## [TEXT PROVIDED]

This first preference classification makes immigrant visas available to those who can demonstrate their 
extraordinary ability through sustained national or international acclaim and whose achievements have 
been recognized in their field through extensive documentation. 
The Director of the Texas Service Center denied the petition, concluding that although the record 
established that the Petitioner satisfied the initial evidentiary requirements, it did not establish, as 
required, that the Beneficiary has sustained national or international acclaim and is an individual in 
the small percentage at the very top of the field. 
The Petitioner then filed a combined motion to reopen and reconsider. The Director dismissed both 
motions. The matter is now before us on appeal. 
In these proceedings, it is the Petitioner's burden to establish eligibility for the requested benefit. 
Section 291 of the Act, 8 U.S.C. § 1361. Upon review, we will dismiss the appeal. 
I. LAW 
Section 203(b )(1 )(A) of the Act makes immigrant visas available to individuals with extraordinary 
ability if: 
(i) the alien has extraordinary ability in the sciences, arts, education, business, or 
athletics which has been demonstrated by sustained national or international 
acclaim and whose achievements have been recognized in the field through 
extensive documentation, 
(ii) the alien seeks to enter the United States to continue work m the area of 
extraordinary ability, and 
(iii) the alien's entry into the United States will substantially benefit prospectively the 
United States. 
The term "extraordinary ability" refers only to those individuals in "that small percentage who have 
risen to the very top of the field of endeavor." 8 C.F.R. § 204.5(h)(2). The implementing regulation 
at 8 C.F.R. § 204.5(h)(3) sets forth a multi-part analysis. First, a petitioner can demonstrate 
international recognition of the beneficiary's achievements in the field through a one-time 
achievement (that is, a major, internationally recognized award). If that petitioner does not submit 
this evidence, then it must provide sufficient qualifying documentation that meets at least three of the 
ten criteria listed at 8 C.F.R. § 204.5(h)(3)(i)-(x) (including items such as awards, published material 
in certain media, and scholarly articles).

Data entries:
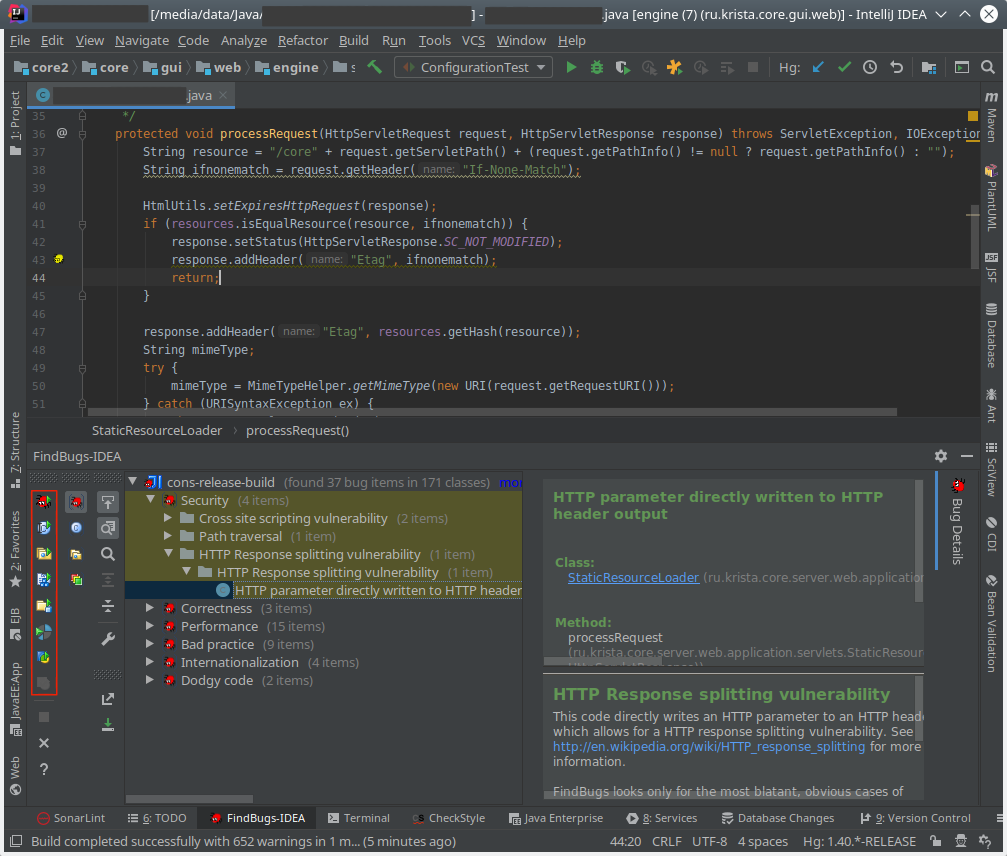The width and height of the screenshot is (1007, 856).
Task: Open the Refactor menu
Action: click(302, 41)
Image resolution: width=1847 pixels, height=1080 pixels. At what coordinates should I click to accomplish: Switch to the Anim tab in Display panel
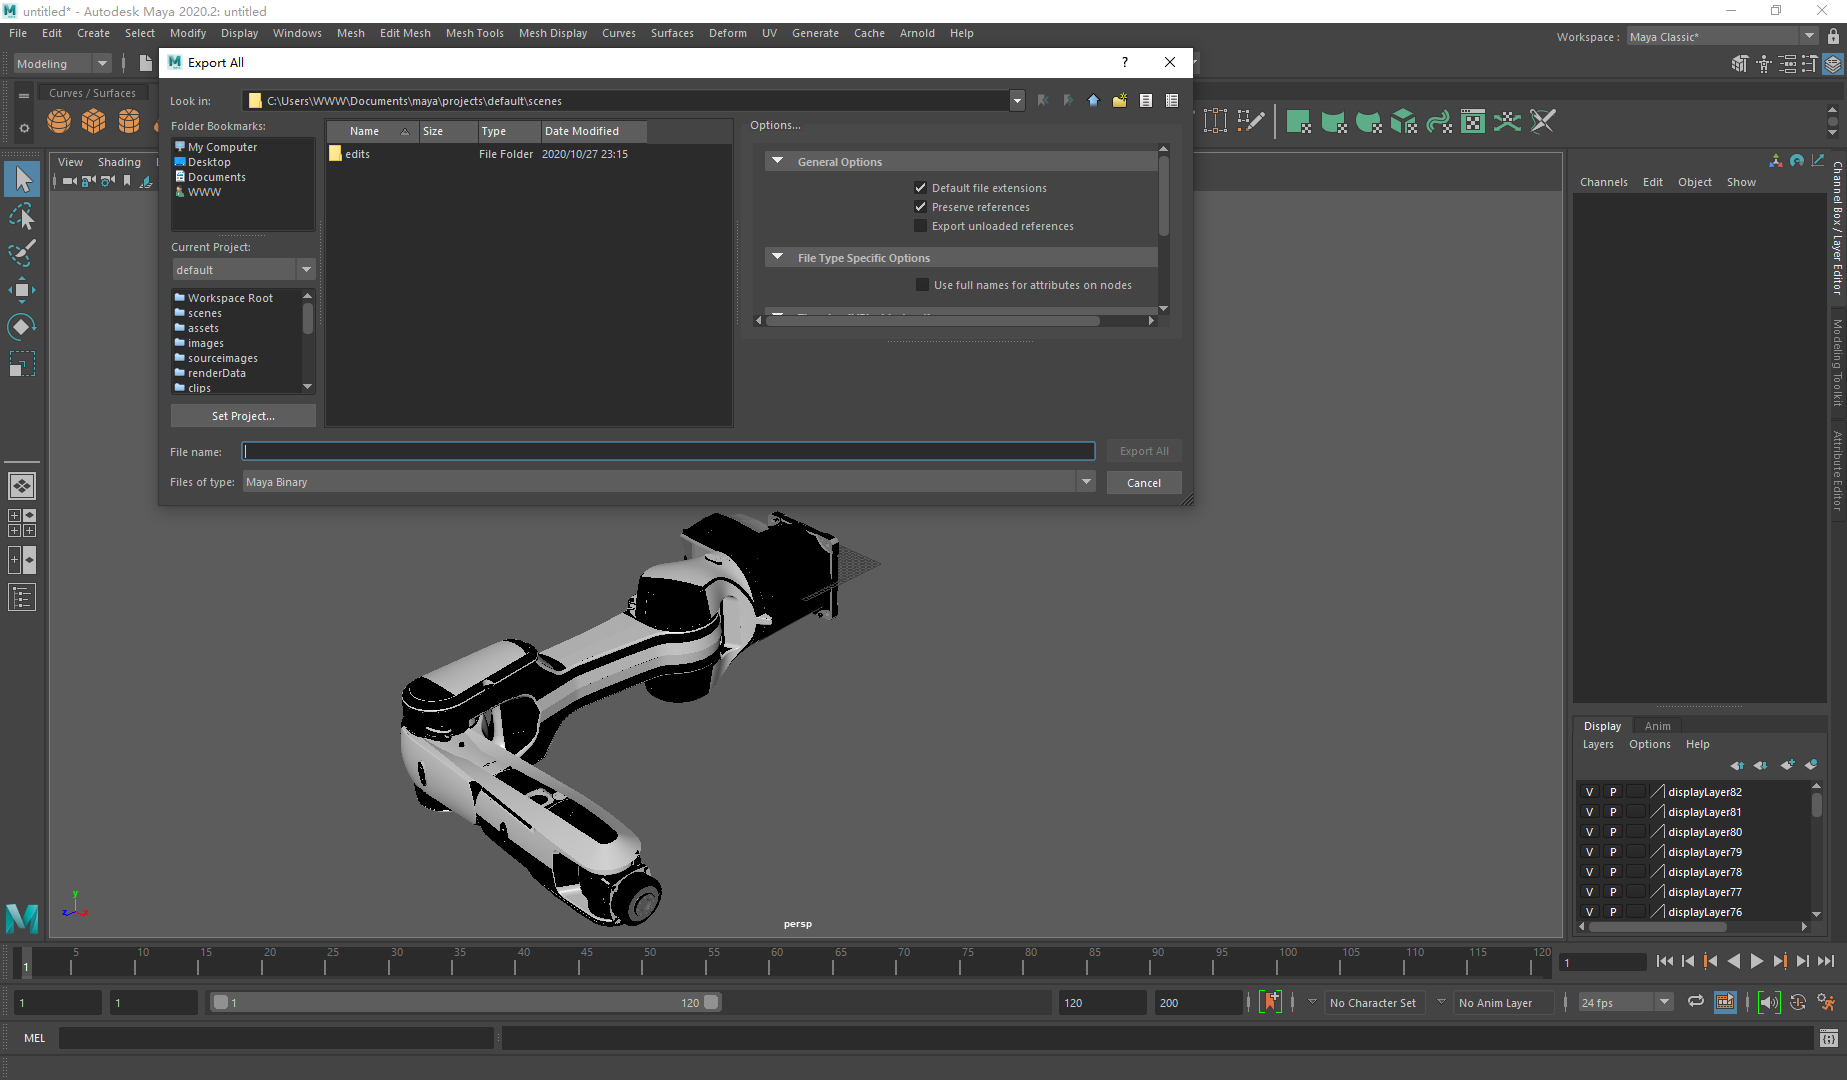pyautogui.click(x=1657, y=725)
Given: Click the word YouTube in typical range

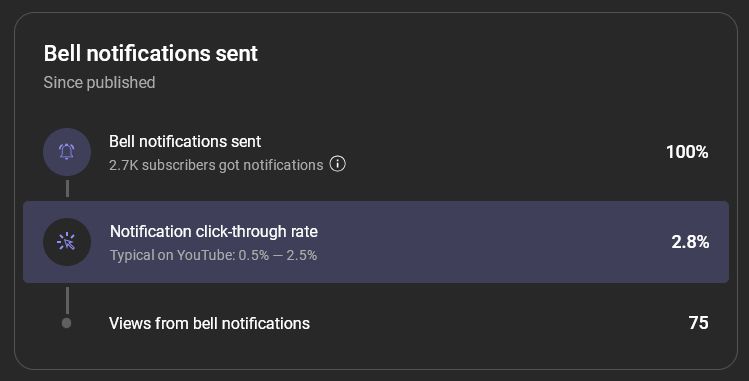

## [OBJECTIVES]
**a.** According to the immigration appeal text, which official denied the petition?
**b.** Convert the data entries from the line containing "Image resolution: width=1847" through the end of the data entries into a numbered list, skipping blank lines and omitting the pictures.

## [THE ANSWERS]
**a.** The Director of the Texas Service Center denied the petition.

**b.**
1. Image resolution: width=1847 pixels, height=1080 pixels. At what coordinates should I click to accomplish: Switch to the Anim tab in Display panel
2. pyautogui.click(x=1657, y=725)
3. Given: Click the word YouTube in typical range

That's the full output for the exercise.